*DIRECTIVE*:
Write out the passage on meter and poetic order word for word, in full.

--- START PAGE ---

Which is to say that regardless of the amount and quality of intellectual and emotional analysis that precedes poetic composition, in the moment of composition itself the poet is most conspicuously performing as a metrist. And the same principle holds for the reader: at the moment of his first apprehension of the poem he functions less as semanticist than as a more or less unwitting prosodist.

When Boswell asked Johnson, “What is poetry?” Johnson answered: “Why, Sir, it is much easier to say what it is not. We all know what light is, but it is not easy to tell what it is.” In the same way, everyone knows what meter is, but it is not easy to tell what it is.

Civilization is an impulse toward order; but high civilizations are those which operate from a base of order without at the same time denying the claims of the unpredictable and even the irrational. The impulse toward the metrical organization of assertions seems to partake of the more inclusive human impulse toward order. Meter is what results when the natural rhythmical movements of colloquial speech are heightened, organized, and regulated so that pattern—which means repetition—emerges from the relative phonetic haphazard of ordinary utterance. Because it inhabits the physical form of the words themselves, meter is the most fundamental technique of order available to the poet. The other poetic techniques of order—rhyme, line division, stanzaic form, and over-all structure—are all projections and magnifications of the kind of formalizing repetition which meter embodies. They are meter writ large. (pp. 3-5)

--- END PAGE ---
--- START INFORMATION SUPPLIED ---

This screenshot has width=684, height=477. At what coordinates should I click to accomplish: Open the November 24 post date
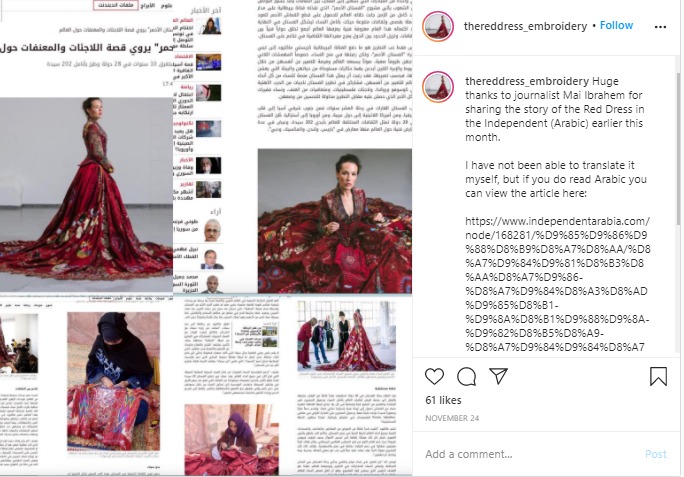coord(452,418)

--- END INFORMATION SUPPLIED ---

*COMPLETED TASK*:
Which is to say that regardless of the amount and quality of intellectual and emotional analysis that precedes poetic composition, in the moment of composition itself the poet is most conspicuously performing as a metrist. And the same principle holds for the reader: at the moment of his first apprehension of the poem he functions less as semanticist than as a more or less unwitting prosodist.

When Boswell asked Johnson, “What is poetry?” Johnson answered: “Why, Sir, it is much easier to say what it is not. We all know what light is, but it is not easy to tell what it is.” In the same way, everyone knows what meter is, but it is not easy to tell what it is.

Civilization is an impulse toward order; but high civilizations are those which operate from a base of order without at the same time denying the claims of the unpredictable and even the irrational. The impulse toward the metrical organization of assertions seems to partake of the more inclusive human impulse toward order. Meter is what results when the natural rhythmical movements of colloquial speech are heightened, organized, and regulated so that pattern—which means repetition—emerges from the relative phonetic haphazard of ordinary utterance. Because it inhabits the physical form of the words themselves, meter is the most fundamental technique of order available to the poet. The other poetic techniques of order—rhyme, line division, stanzaic form, and over-all structure—are all projections and magnifications of the kind of formalizing repetition which meter embodies. They are meter writ large. (pp. 3-5)